Absolutely no data is available yet. Just seeing a delayed math through survival is of interest, but does this lead, at the end of the day, of a symptomatic improved survival or of overall survival benefit? Absolutely nobody knows. It's only based on assumptions. Back to my first slide, we are dealing here with everyday practice outside clinical trial. And there are risk to be used by PET PSMA standard of care that is outside a trial. If it's done that way, as apparently it's already there, we will never ever know if it has real added value. Just let remind every physician in this room, pelvic nodal dissection. Do we need to remove all the nodes when we're doing a radical prostatectomy? It has never ever been associated with overall survival benefit. It adds staging informations. It adds side effects, but has never been shown to add survival benefit.
Even worse, whatever the PET PSMA result is, if a lymph node dissection has to be considered initially based on risk factors, it's still needed. Whatever the results of the PET, just have a look at the sensitivity. Sensitivity is definitely not enough to avoid doing a lymph node, dissection, whatever the PET PSMA results, if you plan to go for radical prostatectomy. You might also say, "well, if we find spots in the bones or in the retroperitoneale, we will eradiate the metastasis to directed therapy." Fine. That's based on nothing. These are the four trials that have been published so far. Most of them are focused on relapsing men. None of them, except one, has some patients that were newly diagnosed. And if you have a look at the number there, 20 patients altogether in a phase one cohort from Memorial. Are we serious? Is this enough to become standard of care practice? Not so sure.

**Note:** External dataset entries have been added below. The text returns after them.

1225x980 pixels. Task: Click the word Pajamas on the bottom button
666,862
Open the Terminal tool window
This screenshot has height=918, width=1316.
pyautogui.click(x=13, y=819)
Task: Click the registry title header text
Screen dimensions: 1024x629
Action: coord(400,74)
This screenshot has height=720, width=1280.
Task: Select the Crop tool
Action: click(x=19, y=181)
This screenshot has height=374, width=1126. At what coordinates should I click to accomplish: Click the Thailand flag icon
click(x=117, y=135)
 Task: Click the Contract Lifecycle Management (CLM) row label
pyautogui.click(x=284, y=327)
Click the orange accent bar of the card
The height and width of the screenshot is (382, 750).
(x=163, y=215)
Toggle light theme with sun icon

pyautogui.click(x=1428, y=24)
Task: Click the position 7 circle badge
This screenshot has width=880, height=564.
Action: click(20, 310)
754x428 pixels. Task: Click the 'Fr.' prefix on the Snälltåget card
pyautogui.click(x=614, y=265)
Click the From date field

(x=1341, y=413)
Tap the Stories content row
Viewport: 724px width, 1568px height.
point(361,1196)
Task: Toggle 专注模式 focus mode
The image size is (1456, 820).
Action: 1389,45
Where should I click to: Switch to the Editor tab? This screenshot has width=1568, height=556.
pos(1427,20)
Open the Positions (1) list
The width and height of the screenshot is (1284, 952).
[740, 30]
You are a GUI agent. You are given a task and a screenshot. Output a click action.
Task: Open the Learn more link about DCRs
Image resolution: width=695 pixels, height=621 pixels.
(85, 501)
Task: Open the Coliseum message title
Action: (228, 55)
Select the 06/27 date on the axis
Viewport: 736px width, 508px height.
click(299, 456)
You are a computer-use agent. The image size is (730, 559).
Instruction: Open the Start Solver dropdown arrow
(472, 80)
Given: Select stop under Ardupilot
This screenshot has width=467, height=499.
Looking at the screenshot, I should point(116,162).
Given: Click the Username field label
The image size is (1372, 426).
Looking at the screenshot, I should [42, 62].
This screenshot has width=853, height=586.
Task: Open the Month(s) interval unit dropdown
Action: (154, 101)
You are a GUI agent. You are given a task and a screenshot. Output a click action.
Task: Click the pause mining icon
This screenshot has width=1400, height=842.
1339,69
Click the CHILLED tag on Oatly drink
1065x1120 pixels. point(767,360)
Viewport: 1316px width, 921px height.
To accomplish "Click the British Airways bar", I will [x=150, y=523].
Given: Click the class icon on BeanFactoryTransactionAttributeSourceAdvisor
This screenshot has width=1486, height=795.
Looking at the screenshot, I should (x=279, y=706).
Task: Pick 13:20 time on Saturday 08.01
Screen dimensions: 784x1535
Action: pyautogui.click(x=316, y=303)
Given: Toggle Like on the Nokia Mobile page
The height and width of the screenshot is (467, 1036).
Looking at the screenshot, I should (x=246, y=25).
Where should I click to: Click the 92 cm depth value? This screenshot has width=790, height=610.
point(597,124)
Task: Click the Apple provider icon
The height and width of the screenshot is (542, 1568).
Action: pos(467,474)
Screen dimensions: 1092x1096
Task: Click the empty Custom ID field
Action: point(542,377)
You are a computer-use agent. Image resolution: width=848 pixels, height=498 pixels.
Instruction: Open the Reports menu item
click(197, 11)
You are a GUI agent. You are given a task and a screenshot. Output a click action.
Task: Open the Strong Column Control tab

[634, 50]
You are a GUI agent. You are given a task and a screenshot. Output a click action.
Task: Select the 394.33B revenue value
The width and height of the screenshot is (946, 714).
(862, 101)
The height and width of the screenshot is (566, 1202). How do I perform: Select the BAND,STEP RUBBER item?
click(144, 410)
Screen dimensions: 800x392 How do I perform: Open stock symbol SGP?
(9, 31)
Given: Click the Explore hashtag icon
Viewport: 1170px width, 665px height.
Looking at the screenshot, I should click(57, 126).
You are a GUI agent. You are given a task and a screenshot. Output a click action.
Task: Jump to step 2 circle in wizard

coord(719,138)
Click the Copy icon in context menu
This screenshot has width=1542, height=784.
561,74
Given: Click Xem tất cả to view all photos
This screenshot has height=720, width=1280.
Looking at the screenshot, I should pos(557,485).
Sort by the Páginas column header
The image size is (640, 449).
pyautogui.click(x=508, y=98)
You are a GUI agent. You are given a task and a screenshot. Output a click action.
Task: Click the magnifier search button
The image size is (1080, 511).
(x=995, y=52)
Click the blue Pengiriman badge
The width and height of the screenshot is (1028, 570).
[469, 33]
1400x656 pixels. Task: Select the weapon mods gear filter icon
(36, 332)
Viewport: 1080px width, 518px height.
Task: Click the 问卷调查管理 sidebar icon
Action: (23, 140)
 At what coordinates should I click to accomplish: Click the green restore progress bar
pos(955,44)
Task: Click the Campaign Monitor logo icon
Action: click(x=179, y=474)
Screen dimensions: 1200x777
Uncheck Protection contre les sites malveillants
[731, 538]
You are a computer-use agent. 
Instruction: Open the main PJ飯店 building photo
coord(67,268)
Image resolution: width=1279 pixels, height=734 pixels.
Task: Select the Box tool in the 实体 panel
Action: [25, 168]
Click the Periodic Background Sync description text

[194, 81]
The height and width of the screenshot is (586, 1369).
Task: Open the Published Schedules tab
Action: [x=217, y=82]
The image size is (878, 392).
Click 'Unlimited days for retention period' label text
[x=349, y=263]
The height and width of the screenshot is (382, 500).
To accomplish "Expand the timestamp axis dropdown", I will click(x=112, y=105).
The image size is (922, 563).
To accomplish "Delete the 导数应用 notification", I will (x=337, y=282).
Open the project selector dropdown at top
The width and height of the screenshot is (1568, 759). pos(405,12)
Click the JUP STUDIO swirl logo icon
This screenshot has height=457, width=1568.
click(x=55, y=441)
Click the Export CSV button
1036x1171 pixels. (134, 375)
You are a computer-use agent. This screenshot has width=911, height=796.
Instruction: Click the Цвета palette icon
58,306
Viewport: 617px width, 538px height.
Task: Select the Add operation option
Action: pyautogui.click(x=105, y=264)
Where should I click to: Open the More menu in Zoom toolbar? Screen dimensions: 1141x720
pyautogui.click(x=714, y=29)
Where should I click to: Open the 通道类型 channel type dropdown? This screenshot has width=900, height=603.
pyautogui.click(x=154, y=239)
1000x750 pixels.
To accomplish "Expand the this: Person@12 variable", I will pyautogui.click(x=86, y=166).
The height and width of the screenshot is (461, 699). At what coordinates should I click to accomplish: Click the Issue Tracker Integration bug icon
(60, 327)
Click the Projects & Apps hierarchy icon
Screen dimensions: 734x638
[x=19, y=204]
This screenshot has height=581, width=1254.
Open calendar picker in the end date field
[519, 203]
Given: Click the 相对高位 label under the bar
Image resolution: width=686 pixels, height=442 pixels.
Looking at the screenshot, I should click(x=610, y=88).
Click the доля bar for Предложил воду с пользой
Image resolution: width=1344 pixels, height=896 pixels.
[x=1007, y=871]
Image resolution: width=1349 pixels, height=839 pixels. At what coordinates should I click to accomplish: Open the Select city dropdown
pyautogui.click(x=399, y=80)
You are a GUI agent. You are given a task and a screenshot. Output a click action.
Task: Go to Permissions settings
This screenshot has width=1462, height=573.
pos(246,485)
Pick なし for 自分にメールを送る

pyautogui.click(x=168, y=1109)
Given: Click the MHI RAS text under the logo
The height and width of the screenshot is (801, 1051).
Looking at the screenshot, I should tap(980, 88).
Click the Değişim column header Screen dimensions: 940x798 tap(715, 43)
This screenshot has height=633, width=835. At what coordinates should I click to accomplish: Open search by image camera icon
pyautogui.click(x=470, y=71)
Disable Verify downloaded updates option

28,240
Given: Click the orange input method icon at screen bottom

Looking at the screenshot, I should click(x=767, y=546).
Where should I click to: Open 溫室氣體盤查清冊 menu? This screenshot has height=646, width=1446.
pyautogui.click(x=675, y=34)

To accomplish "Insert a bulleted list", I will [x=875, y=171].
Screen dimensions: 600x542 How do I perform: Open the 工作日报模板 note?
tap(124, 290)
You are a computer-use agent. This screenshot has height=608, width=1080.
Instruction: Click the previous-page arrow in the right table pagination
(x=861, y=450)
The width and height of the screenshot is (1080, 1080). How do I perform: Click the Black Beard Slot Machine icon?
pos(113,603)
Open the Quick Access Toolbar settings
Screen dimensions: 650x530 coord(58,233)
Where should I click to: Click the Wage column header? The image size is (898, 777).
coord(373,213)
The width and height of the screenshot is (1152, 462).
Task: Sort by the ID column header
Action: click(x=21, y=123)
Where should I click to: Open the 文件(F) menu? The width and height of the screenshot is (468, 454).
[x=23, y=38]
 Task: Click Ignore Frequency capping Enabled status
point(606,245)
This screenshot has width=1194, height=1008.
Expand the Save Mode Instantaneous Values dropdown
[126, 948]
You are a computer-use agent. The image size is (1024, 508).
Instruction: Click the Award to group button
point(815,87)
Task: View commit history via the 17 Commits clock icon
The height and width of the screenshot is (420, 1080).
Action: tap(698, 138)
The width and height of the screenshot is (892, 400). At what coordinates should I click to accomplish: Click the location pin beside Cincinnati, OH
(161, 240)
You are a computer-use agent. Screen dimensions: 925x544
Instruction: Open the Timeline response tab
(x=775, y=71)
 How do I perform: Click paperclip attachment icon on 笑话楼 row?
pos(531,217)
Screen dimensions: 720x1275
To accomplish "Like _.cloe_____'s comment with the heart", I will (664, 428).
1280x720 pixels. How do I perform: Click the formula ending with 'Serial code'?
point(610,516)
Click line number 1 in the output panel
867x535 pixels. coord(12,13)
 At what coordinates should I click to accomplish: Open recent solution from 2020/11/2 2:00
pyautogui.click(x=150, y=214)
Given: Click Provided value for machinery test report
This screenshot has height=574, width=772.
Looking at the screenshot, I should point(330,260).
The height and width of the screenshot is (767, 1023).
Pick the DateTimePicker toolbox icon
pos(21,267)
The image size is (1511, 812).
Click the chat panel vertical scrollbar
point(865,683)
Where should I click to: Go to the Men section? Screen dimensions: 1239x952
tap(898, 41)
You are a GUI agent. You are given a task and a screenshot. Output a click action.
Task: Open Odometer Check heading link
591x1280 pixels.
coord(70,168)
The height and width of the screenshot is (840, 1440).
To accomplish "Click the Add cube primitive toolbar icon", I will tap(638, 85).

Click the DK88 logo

Even worse, while we happen with this. That's a summary that the guideline panel published two years ago for a high risk localized disease. Have a look. Based on the extent of the spots, you might completely change what you are doing leading to either both over or undertreatment decision. That's not so nice because you add side effects. And even among us, the APCC panel, APCC 2021, there was no consensus regarding when to use upfront PET PSMA for newly diagnosed high risk patients, 23% were against. I know it's a long time ago, 2021, but still at that time, that was what we had. Treatment change based on PET PSMA, not so disappointing, I would say, but have a look at the very last part of the slide. N0M0 conventional imaging, you'll find more than four spots with a PET PSMA. 29% of the voting member voted for conventional therapy for metastatic androgen sensitive prostate cancer omitting the local therapy on the N0M0 despite the level one evidence for that. We're supposed to be experts.
Finally, it's not only me, the old fashioned surgeon guy. You have the names of the people who published twice in the JCO two years ago, and few days ago. A controversial tutorial, both claiming exactly the same thing. I highlighted the table on the bottom right, N0M0 PET positive priority is clinical trial. What does it mean for a simple minded man? It means that it's far away from being standard of care. So PET PSMA is of major interest, no question with this. The outcome data are absolutely based on treatment change are absolutely nonexistent. Therefore, it should only be used either in randomized controlled try and multiple trials underway, or at least in very well defined perspective cohorts. If we don't know that way, we will never know at the end of the day, if we are just playing with a fancy tool or if we are really improving the patient's outcome. Thank you.